§ **Your task**: Return the lines from the one containing "Select flight 川航 3U5150 at ¥2400" through the one containing "Looking at the screenshot, I should click(x=411, y=263).", both included, reproduced without any change.

§ **Items listed in a dataset**:
+ + +

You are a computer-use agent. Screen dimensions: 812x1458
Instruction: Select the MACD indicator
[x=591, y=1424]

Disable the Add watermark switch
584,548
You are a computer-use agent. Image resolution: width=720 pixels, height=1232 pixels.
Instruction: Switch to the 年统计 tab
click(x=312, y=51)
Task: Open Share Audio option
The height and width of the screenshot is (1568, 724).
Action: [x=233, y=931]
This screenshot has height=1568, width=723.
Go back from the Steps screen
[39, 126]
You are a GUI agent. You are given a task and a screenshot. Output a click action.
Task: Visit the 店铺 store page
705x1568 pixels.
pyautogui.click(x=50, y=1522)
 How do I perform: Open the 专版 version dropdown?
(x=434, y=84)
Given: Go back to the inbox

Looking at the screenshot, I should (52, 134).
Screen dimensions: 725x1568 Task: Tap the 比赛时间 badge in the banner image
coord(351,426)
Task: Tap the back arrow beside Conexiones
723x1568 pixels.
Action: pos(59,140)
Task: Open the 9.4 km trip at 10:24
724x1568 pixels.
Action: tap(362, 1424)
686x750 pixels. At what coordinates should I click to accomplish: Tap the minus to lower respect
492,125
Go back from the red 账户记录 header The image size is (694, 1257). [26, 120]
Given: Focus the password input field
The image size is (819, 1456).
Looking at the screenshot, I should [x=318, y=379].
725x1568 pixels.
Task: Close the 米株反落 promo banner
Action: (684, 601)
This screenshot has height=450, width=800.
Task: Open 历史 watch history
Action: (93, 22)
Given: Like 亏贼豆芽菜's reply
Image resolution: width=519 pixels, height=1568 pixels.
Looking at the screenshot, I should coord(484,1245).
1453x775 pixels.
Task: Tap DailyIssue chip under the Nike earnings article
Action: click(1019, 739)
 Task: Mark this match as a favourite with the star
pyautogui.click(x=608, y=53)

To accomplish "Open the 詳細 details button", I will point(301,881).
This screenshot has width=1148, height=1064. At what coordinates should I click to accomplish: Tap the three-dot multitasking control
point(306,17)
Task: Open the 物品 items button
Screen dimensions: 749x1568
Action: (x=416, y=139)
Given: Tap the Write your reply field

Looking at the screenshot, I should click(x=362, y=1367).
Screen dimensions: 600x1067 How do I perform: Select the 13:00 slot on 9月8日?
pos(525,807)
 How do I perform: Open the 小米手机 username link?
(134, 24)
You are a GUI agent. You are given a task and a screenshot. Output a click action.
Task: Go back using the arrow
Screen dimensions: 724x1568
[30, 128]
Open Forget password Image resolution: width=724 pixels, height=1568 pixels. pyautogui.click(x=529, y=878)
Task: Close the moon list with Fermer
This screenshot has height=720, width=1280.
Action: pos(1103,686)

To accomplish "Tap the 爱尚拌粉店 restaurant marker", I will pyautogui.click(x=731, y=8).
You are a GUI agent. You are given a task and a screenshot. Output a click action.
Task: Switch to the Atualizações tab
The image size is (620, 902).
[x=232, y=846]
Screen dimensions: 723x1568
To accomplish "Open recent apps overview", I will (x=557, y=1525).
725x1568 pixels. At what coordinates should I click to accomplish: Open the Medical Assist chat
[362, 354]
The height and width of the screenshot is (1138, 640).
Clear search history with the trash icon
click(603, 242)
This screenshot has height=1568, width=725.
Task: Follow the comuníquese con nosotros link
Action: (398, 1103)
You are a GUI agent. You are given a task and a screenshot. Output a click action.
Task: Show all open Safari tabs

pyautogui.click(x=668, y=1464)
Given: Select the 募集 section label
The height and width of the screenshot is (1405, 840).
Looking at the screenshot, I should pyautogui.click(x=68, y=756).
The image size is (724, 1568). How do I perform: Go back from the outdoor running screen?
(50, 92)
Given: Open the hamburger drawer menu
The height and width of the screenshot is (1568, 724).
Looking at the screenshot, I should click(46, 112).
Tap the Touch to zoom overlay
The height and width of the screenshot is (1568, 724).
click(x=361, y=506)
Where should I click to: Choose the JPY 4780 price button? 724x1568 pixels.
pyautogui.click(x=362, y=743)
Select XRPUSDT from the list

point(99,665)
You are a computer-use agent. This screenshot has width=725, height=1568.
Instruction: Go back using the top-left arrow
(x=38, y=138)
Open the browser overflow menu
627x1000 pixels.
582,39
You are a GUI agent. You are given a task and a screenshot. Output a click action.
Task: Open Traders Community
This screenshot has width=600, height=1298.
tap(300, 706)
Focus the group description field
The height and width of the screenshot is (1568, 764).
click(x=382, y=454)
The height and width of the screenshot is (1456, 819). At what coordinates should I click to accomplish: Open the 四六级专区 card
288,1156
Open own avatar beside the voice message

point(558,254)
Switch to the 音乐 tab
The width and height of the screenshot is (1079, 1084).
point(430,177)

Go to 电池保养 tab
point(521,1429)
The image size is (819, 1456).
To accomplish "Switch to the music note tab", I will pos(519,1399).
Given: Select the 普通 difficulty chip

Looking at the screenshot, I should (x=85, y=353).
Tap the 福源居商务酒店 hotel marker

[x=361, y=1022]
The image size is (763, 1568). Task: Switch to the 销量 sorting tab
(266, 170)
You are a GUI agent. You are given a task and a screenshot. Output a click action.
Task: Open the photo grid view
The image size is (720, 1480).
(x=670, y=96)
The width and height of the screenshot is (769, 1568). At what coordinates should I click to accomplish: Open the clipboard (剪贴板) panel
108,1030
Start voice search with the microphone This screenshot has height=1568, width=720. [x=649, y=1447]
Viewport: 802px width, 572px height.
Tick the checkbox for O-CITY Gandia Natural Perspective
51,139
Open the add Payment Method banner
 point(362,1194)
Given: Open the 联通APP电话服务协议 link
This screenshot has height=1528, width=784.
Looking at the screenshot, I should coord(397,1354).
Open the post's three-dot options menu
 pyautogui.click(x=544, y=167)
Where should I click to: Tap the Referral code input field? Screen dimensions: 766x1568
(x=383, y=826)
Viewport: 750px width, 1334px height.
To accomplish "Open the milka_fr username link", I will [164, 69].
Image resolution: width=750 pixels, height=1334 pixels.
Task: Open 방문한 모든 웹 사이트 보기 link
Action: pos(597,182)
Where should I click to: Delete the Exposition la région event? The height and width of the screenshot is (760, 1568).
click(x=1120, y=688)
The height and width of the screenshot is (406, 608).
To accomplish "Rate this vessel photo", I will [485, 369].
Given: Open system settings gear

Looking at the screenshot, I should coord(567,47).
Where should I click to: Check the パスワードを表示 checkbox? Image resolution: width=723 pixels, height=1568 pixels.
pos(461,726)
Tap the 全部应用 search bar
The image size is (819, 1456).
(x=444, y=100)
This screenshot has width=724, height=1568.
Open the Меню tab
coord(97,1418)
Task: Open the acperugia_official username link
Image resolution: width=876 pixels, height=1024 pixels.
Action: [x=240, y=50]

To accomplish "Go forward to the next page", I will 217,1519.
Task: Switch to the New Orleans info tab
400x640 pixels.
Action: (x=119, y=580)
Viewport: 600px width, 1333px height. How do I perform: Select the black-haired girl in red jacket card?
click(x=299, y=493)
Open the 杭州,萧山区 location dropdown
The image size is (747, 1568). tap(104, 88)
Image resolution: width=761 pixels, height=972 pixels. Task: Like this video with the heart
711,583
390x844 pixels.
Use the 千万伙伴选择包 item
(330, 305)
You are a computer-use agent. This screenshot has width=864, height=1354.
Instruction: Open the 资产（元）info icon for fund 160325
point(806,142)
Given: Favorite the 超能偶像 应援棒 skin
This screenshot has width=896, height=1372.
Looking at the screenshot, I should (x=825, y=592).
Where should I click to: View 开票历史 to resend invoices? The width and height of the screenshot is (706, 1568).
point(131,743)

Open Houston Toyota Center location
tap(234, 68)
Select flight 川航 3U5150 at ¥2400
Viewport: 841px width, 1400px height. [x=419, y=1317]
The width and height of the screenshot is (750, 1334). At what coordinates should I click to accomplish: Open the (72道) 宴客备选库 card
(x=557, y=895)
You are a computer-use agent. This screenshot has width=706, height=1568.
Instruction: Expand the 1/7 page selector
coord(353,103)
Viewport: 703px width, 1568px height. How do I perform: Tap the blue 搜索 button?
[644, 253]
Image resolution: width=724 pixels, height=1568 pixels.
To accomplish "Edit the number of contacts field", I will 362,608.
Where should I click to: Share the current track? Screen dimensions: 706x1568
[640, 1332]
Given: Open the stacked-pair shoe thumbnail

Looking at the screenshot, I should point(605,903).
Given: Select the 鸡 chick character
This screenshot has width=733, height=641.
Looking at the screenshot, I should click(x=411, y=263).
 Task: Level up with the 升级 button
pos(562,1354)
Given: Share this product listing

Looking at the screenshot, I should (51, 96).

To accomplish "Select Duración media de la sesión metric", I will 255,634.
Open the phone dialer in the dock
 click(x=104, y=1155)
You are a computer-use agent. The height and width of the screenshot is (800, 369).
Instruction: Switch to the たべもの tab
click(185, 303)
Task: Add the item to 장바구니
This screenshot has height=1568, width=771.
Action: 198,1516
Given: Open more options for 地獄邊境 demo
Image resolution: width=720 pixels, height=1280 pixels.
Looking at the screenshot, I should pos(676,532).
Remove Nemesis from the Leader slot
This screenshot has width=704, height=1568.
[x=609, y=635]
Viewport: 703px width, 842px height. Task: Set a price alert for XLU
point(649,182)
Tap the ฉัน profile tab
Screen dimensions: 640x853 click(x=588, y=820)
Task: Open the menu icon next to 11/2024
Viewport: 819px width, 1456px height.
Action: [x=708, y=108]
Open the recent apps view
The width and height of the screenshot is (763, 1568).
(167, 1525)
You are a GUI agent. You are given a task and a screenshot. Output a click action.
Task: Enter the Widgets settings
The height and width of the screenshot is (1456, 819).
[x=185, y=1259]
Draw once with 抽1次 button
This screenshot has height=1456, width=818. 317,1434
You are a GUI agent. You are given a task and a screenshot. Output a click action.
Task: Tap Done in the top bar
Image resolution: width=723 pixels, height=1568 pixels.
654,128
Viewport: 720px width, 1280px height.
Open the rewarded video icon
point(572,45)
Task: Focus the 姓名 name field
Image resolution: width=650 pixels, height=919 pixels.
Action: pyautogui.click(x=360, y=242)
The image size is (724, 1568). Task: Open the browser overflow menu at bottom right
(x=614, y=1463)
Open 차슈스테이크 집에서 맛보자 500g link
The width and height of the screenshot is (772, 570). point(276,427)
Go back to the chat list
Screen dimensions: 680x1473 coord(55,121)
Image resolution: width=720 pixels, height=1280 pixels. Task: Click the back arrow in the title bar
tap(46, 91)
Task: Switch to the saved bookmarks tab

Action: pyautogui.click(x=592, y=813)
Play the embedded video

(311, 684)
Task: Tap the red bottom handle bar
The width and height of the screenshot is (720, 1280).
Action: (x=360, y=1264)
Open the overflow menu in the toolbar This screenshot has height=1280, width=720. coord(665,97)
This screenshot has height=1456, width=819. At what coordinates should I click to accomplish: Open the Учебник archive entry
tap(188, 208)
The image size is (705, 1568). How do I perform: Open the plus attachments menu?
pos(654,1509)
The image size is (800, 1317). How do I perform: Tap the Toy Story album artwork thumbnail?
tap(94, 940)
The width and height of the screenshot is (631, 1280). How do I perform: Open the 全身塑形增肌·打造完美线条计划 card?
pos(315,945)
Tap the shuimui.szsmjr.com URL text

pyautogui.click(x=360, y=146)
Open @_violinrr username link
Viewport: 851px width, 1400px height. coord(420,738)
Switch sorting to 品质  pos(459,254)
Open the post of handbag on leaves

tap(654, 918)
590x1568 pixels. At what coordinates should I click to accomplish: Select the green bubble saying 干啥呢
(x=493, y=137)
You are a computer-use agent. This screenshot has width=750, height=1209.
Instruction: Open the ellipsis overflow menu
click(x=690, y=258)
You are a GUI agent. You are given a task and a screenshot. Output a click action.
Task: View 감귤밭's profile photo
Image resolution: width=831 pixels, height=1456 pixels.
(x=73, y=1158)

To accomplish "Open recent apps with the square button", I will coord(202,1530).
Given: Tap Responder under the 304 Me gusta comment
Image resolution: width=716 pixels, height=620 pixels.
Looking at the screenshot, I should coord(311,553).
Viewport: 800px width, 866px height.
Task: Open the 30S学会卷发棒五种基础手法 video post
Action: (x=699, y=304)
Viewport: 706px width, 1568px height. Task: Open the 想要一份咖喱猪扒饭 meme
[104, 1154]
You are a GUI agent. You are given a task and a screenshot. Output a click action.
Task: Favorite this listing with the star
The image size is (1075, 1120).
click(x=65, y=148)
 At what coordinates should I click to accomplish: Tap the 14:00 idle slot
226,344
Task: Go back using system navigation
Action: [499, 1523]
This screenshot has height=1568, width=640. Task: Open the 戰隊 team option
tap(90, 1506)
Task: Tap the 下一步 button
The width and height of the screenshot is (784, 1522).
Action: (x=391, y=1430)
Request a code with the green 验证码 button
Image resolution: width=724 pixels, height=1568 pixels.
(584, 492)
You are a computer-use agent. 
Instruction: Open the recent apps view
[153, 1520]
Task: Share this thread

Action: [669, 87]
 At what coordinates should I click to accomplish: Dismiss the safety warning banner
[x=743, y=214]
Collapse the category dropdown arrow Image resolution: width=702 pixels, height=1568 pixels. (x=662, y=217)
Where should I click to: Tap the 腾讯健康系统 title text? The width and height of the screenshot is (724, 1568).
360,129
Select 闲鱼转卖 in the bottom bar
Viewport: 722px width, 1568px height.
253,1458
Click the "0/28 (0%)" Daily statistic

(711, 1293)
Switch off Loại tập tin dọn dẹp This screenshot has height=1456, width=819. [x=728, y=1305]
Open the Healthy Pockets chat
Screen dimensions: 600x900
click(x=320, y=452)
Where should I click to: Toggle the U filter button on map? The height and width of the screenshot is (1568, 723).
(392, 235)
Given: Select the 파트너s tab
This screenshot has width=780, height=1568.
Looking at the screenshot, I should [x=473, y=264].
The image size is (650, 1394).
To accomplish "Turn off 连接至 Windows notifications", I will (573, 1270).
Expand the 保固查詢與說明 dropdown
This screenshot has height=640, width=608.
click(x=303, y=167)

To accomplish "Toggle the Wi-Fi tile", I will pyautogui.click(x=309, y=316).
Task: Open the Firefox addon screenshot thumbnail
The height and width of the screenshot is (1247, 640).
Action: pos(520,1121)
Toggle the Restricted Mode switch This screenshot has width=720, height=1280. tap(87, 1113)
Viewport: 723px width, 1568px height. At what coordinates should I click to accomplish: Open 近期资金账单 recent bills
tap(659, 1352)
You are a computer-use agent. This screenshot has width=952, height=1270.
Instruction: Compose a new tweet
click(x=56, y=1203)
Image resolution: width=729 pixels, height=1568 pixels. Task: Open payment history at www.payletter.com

+ + +

§ **Written response**:
Select flight 川航 3U5150 at ¥2400
Viewport: 841px width, 1400px height. [x=419, y=1317]
The width and height of the screenshot is (750, 1334). At what coordinates should I click to accomplish: Open the (72道) 宴客备选库 card
(x=557, y=895)
You are a computer-use agent. This screenshot has width=706, height=1568.
Instruction: Expand the 1/7 page selector
coord(353,103)
Viewport: 703px width, 1568px height. How do I perform: Tap the blue 搜索 button?
[644, 253]
Image resolution: width=724 pixels, height=1568 pixels.
To accomplish "Edit the number of contacts field", I will 362,608.
Where should I click to: Share the current track? Screen dimensions: 706x1568
[640, 1332]
Given: Open the stacked-pair shoe thumbnail

Looking at the screenshot, I should point(605,903).
Given: Select the 鸡 chick character
This screenshot has width=733, height=641.
Looking at the screenshot, I should click(x=411, y=263).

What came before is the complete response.